TASK> Reproduce every one of the following records verbatim, keeping each line in its original order.

SUPPLIED INFORMATION>
━━━━━━━━━━

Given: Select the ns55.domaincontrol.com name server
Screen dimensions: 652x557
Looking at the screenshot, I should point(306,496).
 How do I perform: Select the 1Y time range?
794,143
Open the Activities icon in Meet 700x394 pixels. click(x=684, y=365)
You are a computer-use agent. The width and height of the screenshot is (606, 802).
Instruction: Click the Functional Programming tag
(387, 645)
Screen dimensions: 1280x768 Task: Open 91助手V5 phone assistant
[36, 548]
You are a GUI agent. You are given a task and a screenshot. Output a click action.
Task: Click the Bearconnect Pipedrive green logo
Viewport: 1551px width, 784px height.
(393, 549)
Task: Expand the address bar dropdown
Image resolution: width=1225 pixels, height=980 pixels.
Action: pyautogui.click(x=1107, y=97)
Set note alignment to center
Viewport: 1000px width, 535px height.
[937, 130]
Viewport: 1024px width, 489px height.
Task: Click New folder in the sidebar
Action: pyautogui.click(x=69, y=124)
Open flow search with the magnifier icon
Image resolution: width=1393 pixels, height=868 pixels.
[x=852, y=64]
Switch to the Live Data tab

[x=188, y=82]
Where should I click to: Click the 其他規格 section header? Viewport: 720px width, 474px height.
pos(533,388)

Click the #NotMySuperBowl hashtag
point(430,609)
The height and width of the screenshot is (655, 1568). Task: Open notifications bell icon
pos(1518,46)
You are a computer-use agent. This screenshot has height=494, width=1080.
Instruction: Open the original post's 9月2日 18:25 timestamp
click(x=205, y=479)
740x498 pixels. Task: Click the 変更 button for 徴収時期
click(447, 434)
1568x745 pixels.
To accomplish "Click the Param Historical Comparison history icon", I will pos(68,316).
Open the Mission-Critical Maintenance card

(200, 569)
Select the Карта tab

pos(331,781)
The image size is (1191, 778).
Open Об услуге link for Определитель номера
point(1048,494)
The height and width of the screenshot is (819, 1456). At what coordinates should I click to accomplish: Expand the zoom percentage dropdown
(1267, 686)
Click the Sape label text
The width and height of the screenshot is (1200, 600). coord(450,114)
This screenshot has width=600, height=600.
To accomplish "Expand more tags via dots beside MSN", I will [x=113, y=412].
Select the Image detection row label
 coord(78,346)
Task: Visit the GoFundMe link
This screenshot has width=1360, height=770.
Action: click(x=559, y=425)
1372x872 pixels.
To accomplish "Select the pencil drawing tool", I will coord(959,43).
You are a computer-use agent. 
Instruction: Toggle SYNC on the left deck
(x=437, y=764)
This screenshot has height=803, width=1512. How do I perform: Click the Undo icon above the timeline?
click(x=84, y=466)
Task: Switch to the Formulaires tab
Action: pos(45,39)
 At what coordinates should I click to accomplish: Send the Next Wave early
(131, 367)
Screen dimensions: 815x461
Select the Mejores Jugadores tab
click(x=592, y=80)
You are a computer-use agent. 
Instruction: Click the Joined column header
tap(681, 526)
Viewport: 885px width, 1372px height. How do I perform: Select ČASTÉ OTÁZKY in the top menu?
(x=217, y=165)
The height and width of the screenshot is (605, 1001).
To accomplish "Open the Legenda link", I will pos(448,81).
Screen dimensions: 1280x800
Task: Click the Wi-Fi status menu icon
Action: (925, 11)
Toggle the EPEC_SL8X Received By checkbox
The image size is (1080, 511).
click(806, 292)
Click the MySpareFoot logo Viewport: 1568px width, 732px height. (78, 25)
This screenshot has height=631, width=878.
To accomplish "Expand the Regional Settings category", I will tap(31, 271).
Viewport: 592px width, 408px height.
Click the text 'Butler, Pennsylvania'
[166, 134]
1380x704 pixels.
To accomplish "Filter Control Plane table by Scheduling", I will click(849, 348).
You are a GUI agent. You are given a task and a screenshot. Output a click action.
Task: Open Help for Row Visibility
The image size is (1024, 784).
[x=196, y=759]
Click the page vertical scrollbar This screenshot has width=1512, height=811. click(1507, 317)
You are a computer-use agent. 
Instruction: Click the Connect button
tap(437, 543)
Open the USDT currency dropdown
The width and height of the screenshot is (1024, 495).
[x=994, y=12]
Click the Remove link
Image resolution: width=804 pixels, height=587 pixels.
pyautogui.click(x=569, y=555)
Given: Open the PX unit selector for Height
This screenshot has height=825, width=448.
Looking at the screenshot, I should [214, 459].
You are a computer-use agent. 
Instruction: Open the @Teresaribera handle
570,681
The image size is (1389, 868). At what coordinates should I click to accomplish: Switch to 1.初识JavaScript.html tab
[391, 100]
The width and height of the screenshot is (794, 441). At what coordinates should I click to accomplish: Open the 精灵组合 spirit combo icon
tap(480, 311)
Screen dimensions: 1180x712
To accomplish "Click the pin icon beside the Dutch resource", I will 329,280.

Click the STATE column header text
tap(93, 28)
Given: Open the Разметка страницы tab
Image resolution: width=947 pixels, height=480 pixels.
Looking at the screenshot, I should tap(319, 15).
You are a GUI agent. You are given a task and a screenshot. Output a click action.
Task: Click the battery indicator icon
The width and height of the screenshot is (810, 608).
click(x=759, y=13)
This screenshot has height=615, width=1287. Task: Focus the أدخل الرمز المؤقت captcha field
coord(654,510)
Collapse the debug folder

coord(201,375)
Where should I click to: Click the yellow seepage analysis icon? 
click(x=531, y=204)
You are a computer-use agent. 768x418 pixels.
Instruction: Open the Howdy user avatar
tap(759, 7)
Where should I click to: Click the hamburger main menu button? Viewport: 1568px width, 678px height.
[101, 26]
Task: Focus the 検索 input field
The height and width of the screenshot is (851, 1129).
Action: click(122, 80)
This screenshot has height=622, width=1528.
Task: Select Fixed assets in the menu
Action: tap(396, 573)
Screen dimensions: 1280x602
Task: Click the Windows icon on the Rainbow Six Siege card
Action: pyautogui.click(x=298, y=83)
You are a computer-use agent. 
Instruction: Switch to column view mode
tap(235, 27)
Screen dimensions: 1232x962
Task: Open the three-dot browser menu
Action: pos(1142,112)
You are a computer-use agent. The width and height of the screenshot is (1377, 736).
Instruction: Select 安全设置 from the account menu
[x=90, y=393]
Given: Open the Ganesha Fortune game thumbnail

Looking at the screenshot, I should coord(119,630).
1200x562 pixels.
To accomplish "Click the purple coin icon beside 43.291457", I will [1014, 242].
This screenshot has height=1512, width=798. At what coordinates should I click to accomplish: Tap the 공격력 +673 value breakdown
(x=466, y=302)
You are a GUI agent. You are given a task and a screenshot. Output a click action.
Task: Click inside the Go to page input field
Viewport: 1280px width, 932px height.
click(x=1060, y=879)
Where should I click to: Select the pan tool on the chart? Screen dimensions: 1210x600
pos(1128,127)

━━━━━━━━━━

FINAL RESULT>
Given: Select the ns55.domaincontrol.com name server
Screen dimensions: 652x557
Looking at the screenshot, I should point(306,496).
 How do I perform: Select the 1Y time range?
794,143
Open the Activities icon in Meet 700x394 pixels. click(x=684, y=365)
You are a computer-use agent. The width and height of the screenshot is (606, 802).
Instruction: Click the Functional Programming tag
(387, 645)
Screen dimensions: 1280x768 Task: Open 91助手V5 phone assistant
[36, 548]
You are a GUI agent. You are given a task and a screenshot. Output a click action.
Task: Click the Bearconnect Pipedrive green logo
Viewport: 1551px width, 784px height.
(393, 549)
Task: Expand the address bar dropdown
Image resolution: width=1225 pixels, height=980 pixels.
Action: pyautogui.click(x=1107, y=97)
Set note alignment to center
Viewport: 1000px width, 535px height.
[937, 130]
Viewport: 1024px width, 489px height.
Task: Click New folder in the sidebar
Action: pyautogui.click(x=69, y=124)
Open flow search with the magnifier icon
Image resolution: width=1393 pixels, height=868 pixels.
[x=852, y=64]
Switch to the Live Data tab

[x=188, y=82]
Where should I click to: Click the 其他規格 section header? Viewport: 720px width, 474px height.
pos(533,388)

Click the #NotMySuperBowl hashtag
point(430,609)
The height and width of the screenshot is (655, 1568). Task: Open notifications bell icon
pos(1518,46)
You are a computer-use agent. This screenshot has height=494, width=1080.
Instruction: Open the original post's 9月2日 18:25 timestamp
click(x=205, y=479)
740x498 pixels. Task: Click the 変更 button for 徴収時期
click(447, 434)
1568x745 pixels.
To accomplish "Click the Param Historical Comparison history icon", I will pos(68,316).
Open the Mission-Critical Maintenance card

(200, 569)
Select the Карта tab

pos(331,781)
The image size is (1191, 778).
Open Об услуге link for Определитель номера
point(1048,494)
The height and width of the screenshot is (819, 1456). At what coordinates should I click to accomplish: Expand the zoom percentage dropdown
(1267, 686)
Click the Sape label text
The width and height of the screenshot is (1200, 600). coord(450,114)
This screenshot has width=600, height=600.
To accomplish "Expand more tags via dots beside MSN", I will [x=113, y=412].
Select the Image detection row label
 coord(78,346)
Task: Visit the GoFundMe link
This screenshot has width=1360, height=770.
Action: click(x=559, y=425)
1372x872 pixels.
To accomplish "Select the pencil drawing tool", I will coord(959,43).
You are a computer-use agent. 
Instruction: Toggle SYNC on the left deck
(x=437, y=764)
This screenshot has height=803, width=1512. How do I perform: Click the Undo icon above the timeline?
click(x=84, y=466)
Task: Switch to the Formulaires tab
Action: pos(45,39)
 At what coordinates should I click to accomplish: Send the Next Wave early
(131, 367)
Screen dimensions: 815x461
Select the Mejores Jugadores tab
click(x=592, y=80)
You are a computer-use agent. 
Instruction: Click the Joined column header
tap(681, 526)
Viewport: 885px width, 1372px height. How do I perform: Select ČASTÉ OTÁZKY in the top menu?
(x=217, y=165)
The height and width of the screenshot is (605, 1001).
To accomplish "Open the Legenda link", I will pos(448,81).
Screen dimensions: 1280x800
Task: Click the Wi-Fi status menu icon
Action: (925, 11)
Toggle the EPEC_SL8X Received By checkbox
The image size is (1080, 511).
click(806, 292)
Click the MySpareFoot logo Viewport: 1568px width, 732px height. (78, 25)
This screenshot has height=631, width=878.
To accomplish "Expand the Regional Settings category", I will tap(31, 271).
Viewport: 592px width, 408px height.
Click the text 'Butler, Pennsylvania'
[166, 134]
1380x704 pixels.
To accomplish "Filter Control Plane table by Scheduling", I will click(849, 348).
You are a GUI agent. You are given a task and a screenshot. Output a click action.
Task: Open Help for Row Visibility
The image size is (1024, 784).
[x=196, y=759]
Click the page vertical scrollbar This screenshot has width=1512, height=811. click(1507, 317)
You are a computer-use agent. 
Instruction: Click the Connect button
tap(437, 543)
Open the USDT currency dropdown
The width and height of the screenshot is (1024, 495).
[x=994, y=12]
Click the Remove link
Image resolution: width=804 pixels, height=587 pixels.
pyautogui.click(x=569, y=555)
Given: Open the PX unit selector for Height
This screenshot has height=825, width=448.
Looking at the screenshot, I should [214, 459].
You are a computer-use agent. 
Instruction: Open the @Teresaribera handle
570,681
The image size is (1389, 868). At what coordinates should I click to accomplish: Switch to 1.初识JavaScript.html tab
[391, 100]
The width and height of the screenshot is (794, 441). At what coordinates should I click to accomplish: Open the 精灵组合 spirit combo icon
tap(480, 311)
Screen dimensions: 1180x712
To accomplish "Click the pin icon beside the Dutch resource", I will 329,280.

Click the STATE column header text
tap(93, 28)
Given: Open the Разметка страницы tab
Image resolution: width=947 pixels, height=480 pixels.
Looking at the screenshot, I should tap(319, 15).
You are a GUI agent. You are given a task and a screenshot. Output a click action.
Task: Click the battery indicator icon
The width and height of the screenshot is (810, 608).
click(x=759, y=13)
This screenshot has height=615, width=1287. Task: Focus the أدخل الرمز المؤقت captcha field
coord(654,510)
Collapse the debug folder

coord(201,375)
Where should I click to: Click the yellow seepage analysis icon? 
click(x=531, y=204)
You are a computer-use agent. 768x418 pixels.
Instruction: Open the Howdy user avatar
tap(759, 7)
Where should I click to: Click the hamburger main menu button? Viewport: 1568px width, 678px height.
[101, 26]
Task: Focus the 検索 input field
The height and width of the screenshot is (851, 1129).
Action: click(122, 80)
This screenshot has height=622, width=1528.
Task: Select Fixed assets in the menu
Action: tap(396, 573)
Screen dimensions: 1280x602
Task: Click the Windows icon on the Rainbow Six Siege card
Action: pyautogui.click(x=298, y=83)
You are a computer-use agent. 
Instruction: Switch to column view mode
tap(235, 27)
Screen dimensions: 1232x962
Task: Open the three-dot browser menu
Action: pos(1142,112)
You are a computer-use agent. The width and height of the screenshot is (1377, 736).
Instruction: Select 安全设置 from the account menu
[x=90, y=393]
Given: Open the Ganesha Fortune game thumbnail

Looking at the screenshot, I should coord(119,630).
1200x562 pixels.
To accomplish "Click the purple coin icon beside 43.291457", I will [1014, 242].
This screenshot has height=1512, width=798. At what coordinates should I click to accomplish: Tap the 공격력 +673 value breakdown
(x=466, y=302)
You are a GUI agent. You are given a task and a screenshot. Output a click action.
Task: Click inside the Go to page input field
Viewport: 1280px width, 932px height.
click(x=1060, y=879)
Where should I click to: Select the pan tool on the chart? Screen dimensions: 1210x600
pos(1128,127)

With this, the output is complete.